Après avoir accepté le processus de réintégration dans les Forces armées de République démocratique du Congo (FARDC), les Maï-Maï du Sud-Kivu ont reconstitué une coalition autour du territoire de Fizi, selon Radio-Okapi. L’enlèvement d’une équipe du CICR, dont un délégué suisse, est probablement lié à ce nouvel épisode de la guerre qui ensanglante l’est de la RDC depuis quinze ans.

Les Maï-Maï, dont le sigle veut dire Mouvement d’autodéfense pour l’intégrité et le maintien de l’autorité indépendante, sont constitués en parti politique. Eparpillés dans le Nord et le Sud-Kivu, ils sont divisés en une douzaine de sous-groupes différents.

Intégration bloquée

L’intégration des rebelles Maï-Maï du chef Yakutumba Amuri avait commencé en octobre dernier, dans le cadre du processus de paix, sous l’égide de la Mission de l’ONU (MONUC).

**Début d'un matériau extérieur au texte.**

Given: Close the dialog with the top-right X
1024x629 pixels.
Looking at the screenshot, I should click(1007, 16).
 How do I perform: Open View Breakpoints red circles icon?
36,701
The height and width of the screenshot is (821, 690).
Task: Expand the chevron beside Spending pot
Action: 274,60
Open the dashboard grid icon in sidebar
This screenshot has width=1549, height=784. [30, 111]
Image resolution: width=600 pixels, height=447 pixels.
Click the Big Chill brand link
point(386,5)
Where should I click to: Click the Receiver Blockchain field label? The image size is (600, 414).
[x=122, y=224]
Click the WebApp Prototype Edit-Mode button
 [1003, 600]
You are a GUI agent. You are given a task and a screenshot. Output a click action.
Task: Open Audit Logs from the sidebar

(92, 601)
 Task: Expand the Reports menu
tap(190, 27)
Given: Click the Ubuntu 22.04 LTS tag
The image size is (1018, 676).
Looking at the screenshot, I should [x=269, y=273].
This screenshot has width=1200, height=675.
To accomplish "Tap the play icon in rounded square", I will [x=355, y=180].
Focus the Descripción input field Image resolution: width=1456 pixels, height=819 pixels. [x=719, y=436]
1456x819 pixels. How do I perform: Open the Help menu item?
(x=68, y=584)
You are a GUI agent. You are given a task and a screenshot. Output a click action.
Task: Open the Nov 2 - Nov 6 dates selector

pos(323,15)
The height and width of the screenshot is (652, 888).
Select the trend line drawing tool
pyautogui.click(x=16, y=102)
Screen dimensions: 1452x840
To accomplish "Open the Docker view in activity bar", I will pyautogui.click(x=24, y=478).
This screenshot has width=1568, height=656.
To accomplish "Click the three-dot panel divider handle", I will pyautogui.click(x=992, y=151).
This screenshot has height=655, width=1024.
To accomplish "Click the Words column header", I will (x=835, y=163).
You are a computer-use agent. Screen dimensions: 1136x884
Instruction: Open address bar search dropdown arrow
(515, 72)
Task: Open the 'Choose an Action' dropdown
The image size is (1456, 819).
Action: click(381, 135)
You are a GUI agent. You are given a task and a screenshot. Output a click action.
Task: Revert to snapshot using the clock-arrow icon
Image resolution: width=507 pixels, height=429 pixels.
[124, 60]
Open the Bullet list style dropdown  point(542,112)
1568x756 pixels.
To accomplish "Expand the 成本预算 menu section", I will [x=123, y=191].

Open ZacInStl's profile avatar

Mais les négociations ont buté sur plusieurs revendications, comme la reconnaissance des grades des officiers Maï-Maï au sein des FARDC et le contrôle du territoire de Fizi. Des rebelles Maï-Maï du territoire d’Opala ont été reconnus coupables l’an dernier de viols massifs contre 30 femmes et condamnés à de lourdes peines de prison.

Selon le site mediacongo.net, citant lundi un des chefs rebelles Maï-Maï Kifuafuam, une nouvelle coalition comprenant 17 groupes armés différents (dont les Maï-Maï Yakutumba) a été formée pour «unir leurs forces après que le gouvernement du président Kabila n’ait pas réussi à mettre concrètement en œuvre les différents accords de paix».

Les experts pensent que les rebelles se sont sentis trahis suite au dernier remaniement ministériel qui ne compte aucun membre des groupes armés ayant signé les accords de paix de mars 2009. Ces accords prévoyaient l’intégration des chefs des groupes armés dans le gouvernement de Kinshasa.

swissinfo.ch et les agences

Les collaborateurs du CICR ont souvent été victimes d’enlèvements. Jusqu’à présent, ils ont toujours été finalement libérés.

Voici les enlèvements des 20 dernières années:

22 octobre 2009: enlèvement du délégué Gauthier Levèvre dans le Darfour. Libéré le 18 mars.

15 janvier 2009: trois collaborateurs sont pris en otages par des séparatistes musulmans sur l’île de Jolo, aux Philippines.

Début février 2008: deux collaborateurs locaux sont enlevés par des inconnus près de Peshawar, au Pakistan.

Septembre 2007: des Talibans enlèvent 4 collaborateurs en Afghanistan.

Septembre 2006: deux employés sont enlevés par des séparatistes en Ethiopie.

De 1999 à 2003: plusieurs enlèvement de collaborateurs locaux et étrangers dans le Caucase.

Fin 2002: deux employés enlevés au Congo-Brazzaville.

Février 1999: deux délégués et 5 collaborateurs locaux sont enlevés par l’Armée de libération du Sud-Soudan.

Juin 1998: six collaborateurs – dont un Suisse – sont enlevés en Ethiopie.

Avril 1998: dix collaborateurs – dont deux Suisses – sont enlevés dans la capitale somalienne.

1991: cinq délégués sont enlevés en Afghanistan.

Juin 1990: enlèvement de deux délégués par les rebelles du Renamo au Mozambique.

Août 1990: enlèvement de deux délégués au Liban. D’une durée de dix mois, il s’agit du plus long enlèvement.